* BEGIN Text *

Parse datetime strings

Description

Transforms numeric and string representations of Ymd[HMS] datetimes to POSIXct format.

Y, Ym, Ymd, YmdH, YmdHM, and YmdHMS formats are understood, where:

Y: four digit year
m: month number (1-12, 01-12) or english name month (October, oct.)
d: day number of the month (0-31 or 01-31)
H: hour number (0-24 or 00-24)
M: minute number (0-59 or 00-59)
S: second number (0-61 or 00-61)

This allows for mixed inputs. For example, 20181012130900, "2018-10-12-13-09-00", and "2018 Oct. 12 13:09:00" will all be converted to the same POSIXct datetime. The incoming datetime vector does not need to have a homogeneous format either – "20181012" and "2018-10-12 13:09" can exist in the same vector without issue. All incoming datetimes will be interpreted in the specified timezone.

If datetime is a POSIXct it will be returned unmodified, and formats not recognized will be returned as NA.

Usage

parseDatetime(
  datetime = NULL,
  timezone = NULL,
  expectAll = FALSE,
  isJulian = FALSE,
  quiet = TRUE
)

Arguments

datetime

Vector of character or integer datetimes in Ymd[HMS] format (or POSIXct).

timezone

Olson timezone used to interpret dates (required).

expectAll

Logical value determining if the function should fail if any elements fail to parse (default FALSE).

isJulian

Logical value determining whether datetime should be interpreted as a Julian date with day of year as a decimal number.

quiet

Logical value passed on to lubridate::parse_date_time to optionally suppress warning messages.

Value

A vector of POSIXct datetimes.

Mazama Science Conventions

Within Mazama Science packages, datetimes not in POSIXct format are often represented as decimal values with no separation (ex: 20181012, 20181012130900), either as numerics or strings.

Implementation

parseDatetime is essentially a wrapper around parse_date_time, handling which formats we want to account for.

Note

If datetime is a character string containing signed offset information, e.g. "-07:00", this information is used to generate an equivalent UTC time which is then assigned to the timezone specified by the timezone argument.

Examples

library(MazamaCoreUtils)

# All y[md-hms] formats are accepted
parseDatetime(2018, timezone = "America/Los_Angeles")
parseDatetime(201808, timezone = "America/Los_Angeles")
parseDatetime(20180807, timezone = "America/Los_Angeles")
parseDatetime(2018080718, timezone = "America/Los_Angeles")

* END Text *
* BEGIN Data rows *

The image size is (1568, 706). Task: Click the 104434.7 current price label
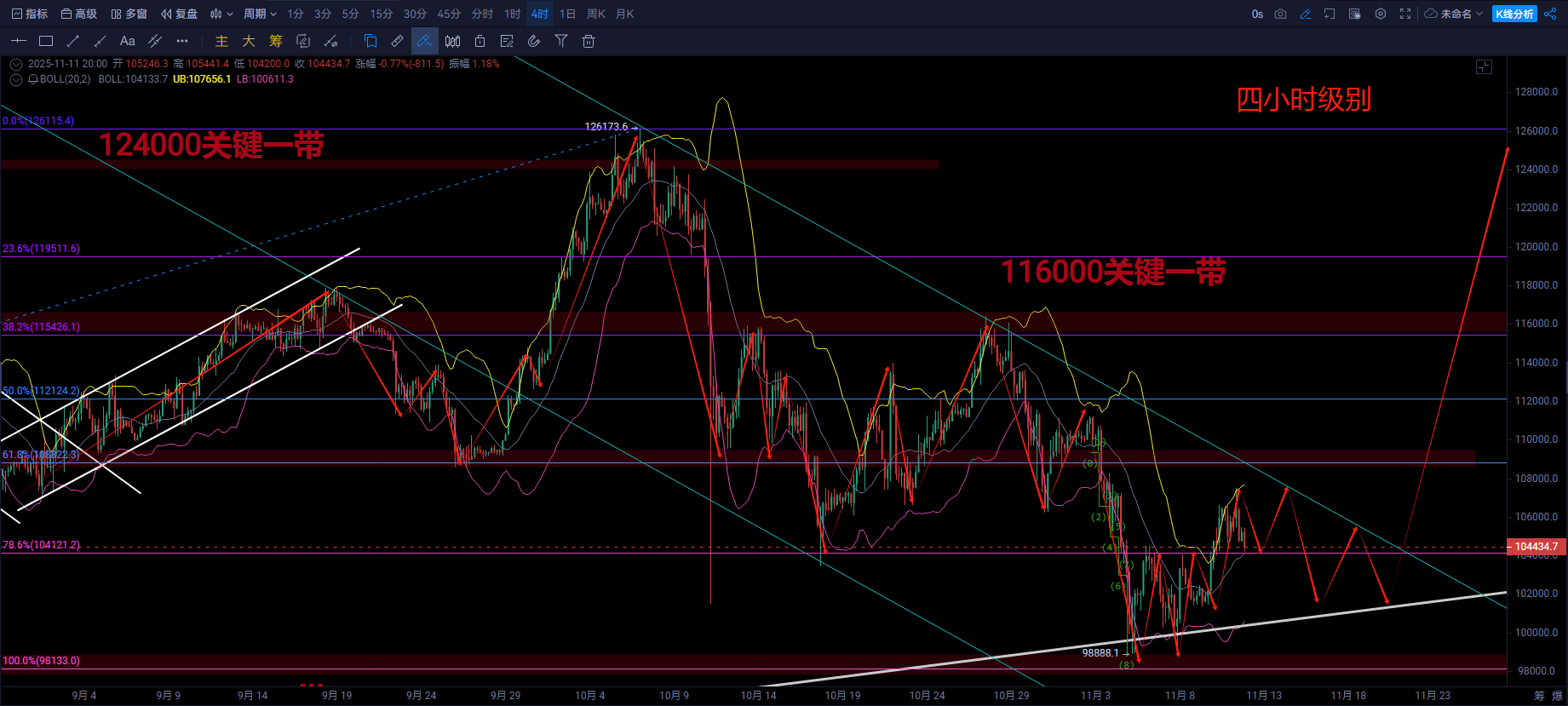pos(1536,547)
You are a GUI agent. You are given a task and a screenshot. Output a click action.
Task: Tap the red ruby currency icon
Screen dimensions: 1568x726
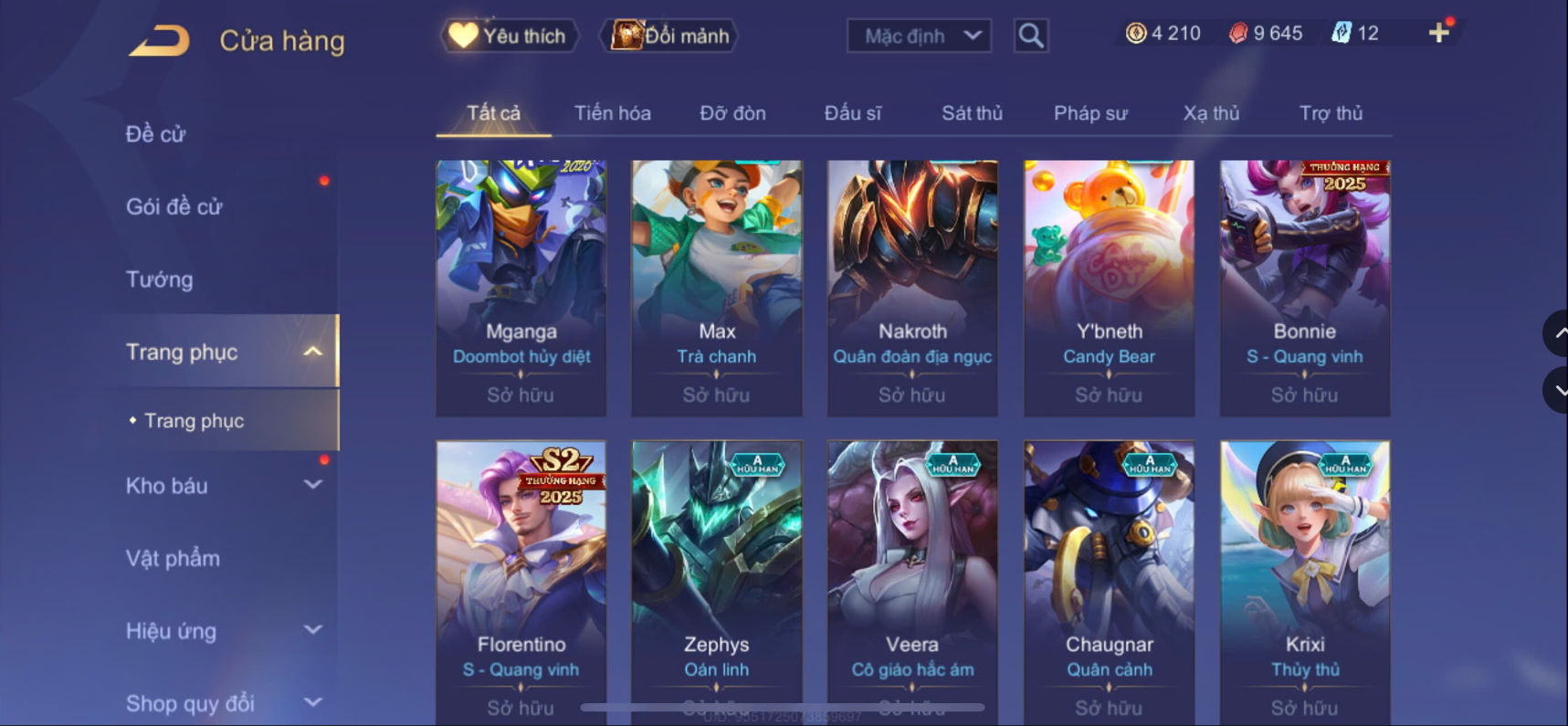[1237, 34]
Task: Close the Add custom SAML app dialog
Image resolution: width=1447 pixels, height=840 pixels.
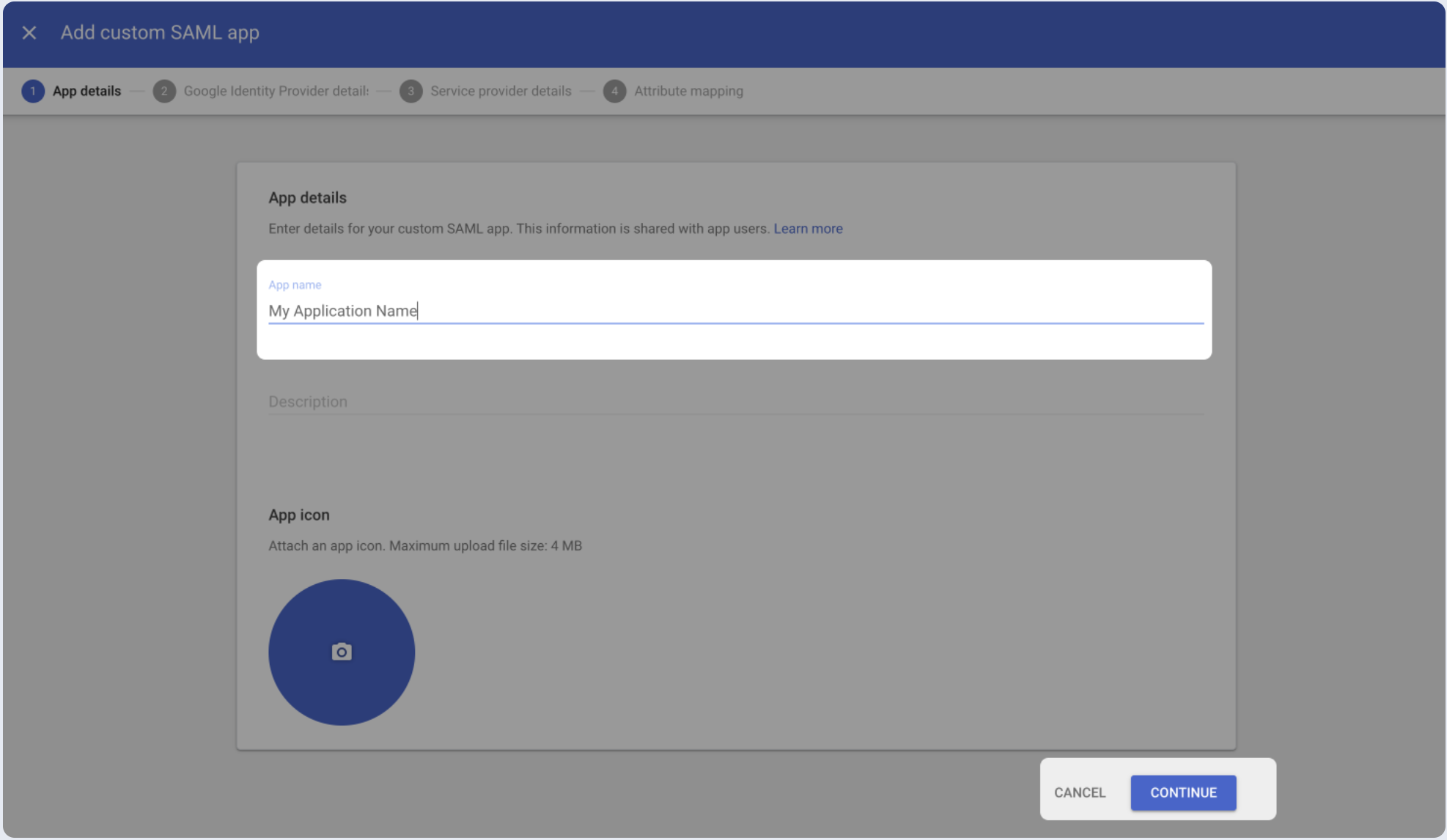Action: [29, 33]
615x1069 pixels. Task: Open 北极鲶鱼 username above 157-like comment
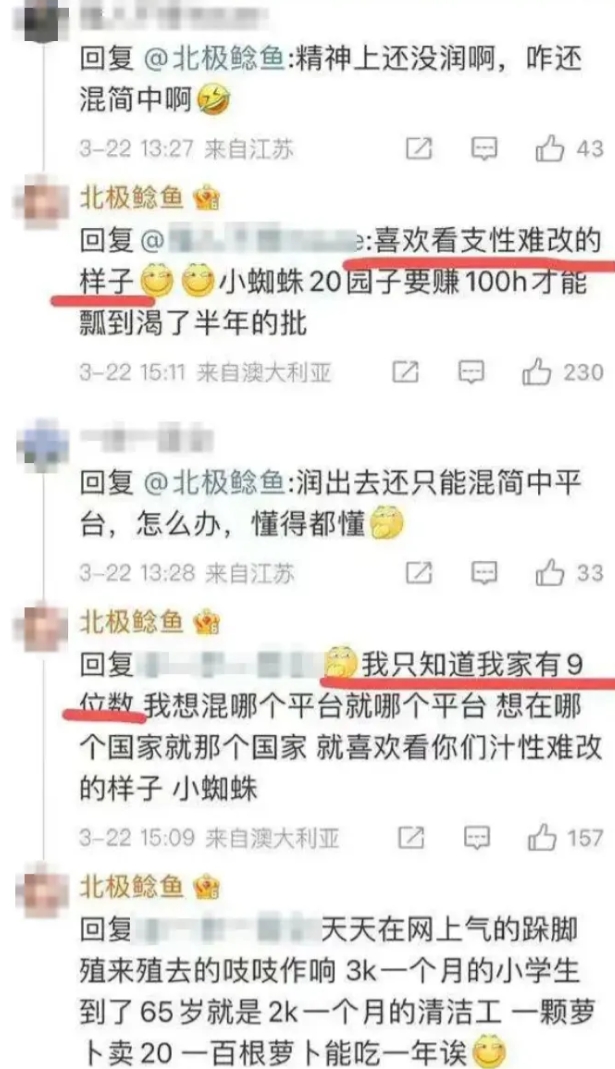(132, 622)
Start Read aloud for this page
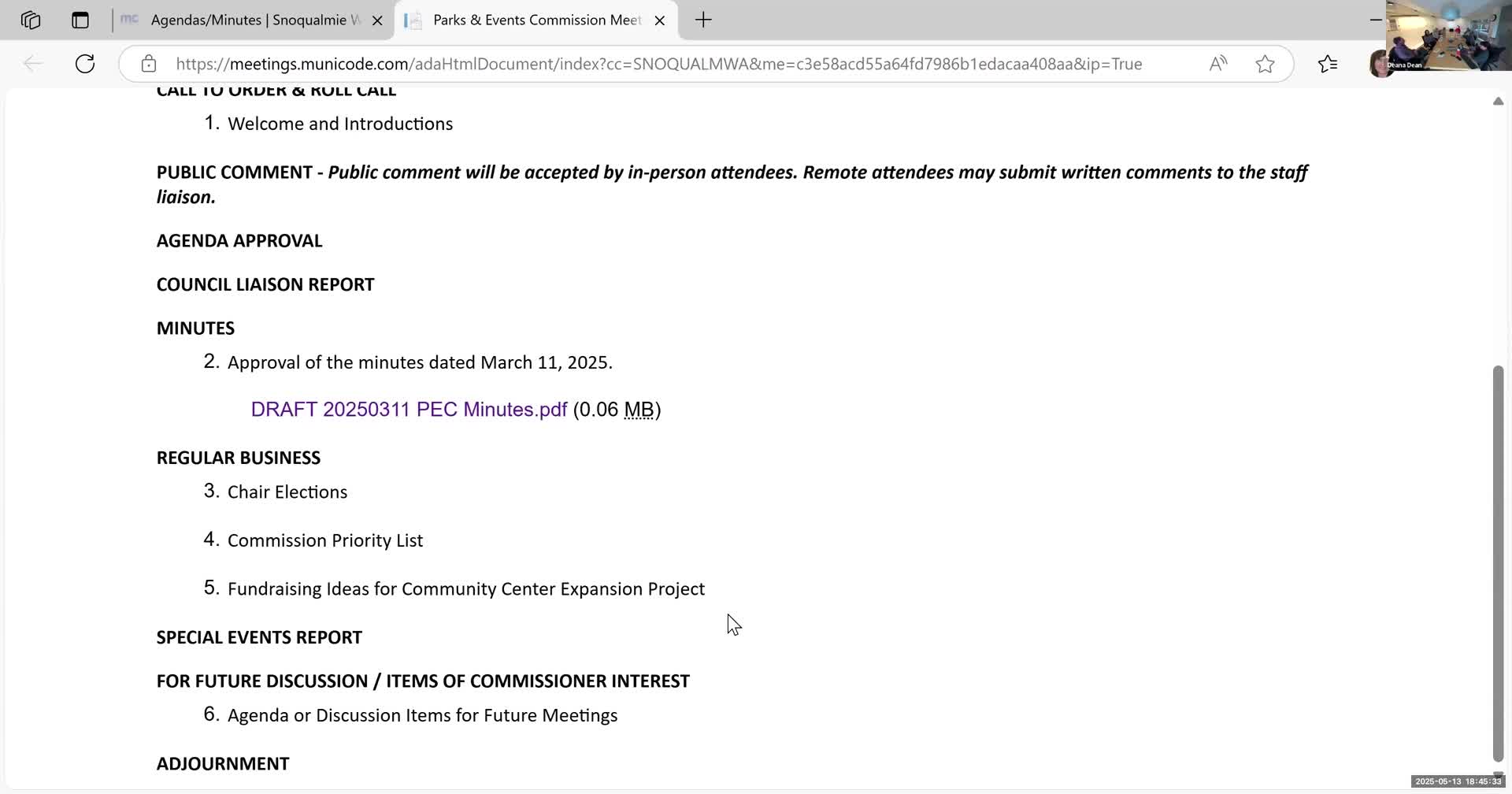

* END Data rows *

▶ _Written instruction_
Reproduce verbatim the passage of the datetime-parsing text that begins at the words "Transforms numeric and" and stops after the words "(0-31 or 01-31)".

▶ _Exercise result_
Transforms numeric and string representations of Ymd[HMS] datetimes to POSIXct format.

Y, Ym, Ymd, YmdH, YmdHM, and YmdHMS formats are understood, where:

Y: four digit year
m: month number (1-12, 01-12) or english name month (October, oct.)
d: day number of the month (0-31 or 01-31)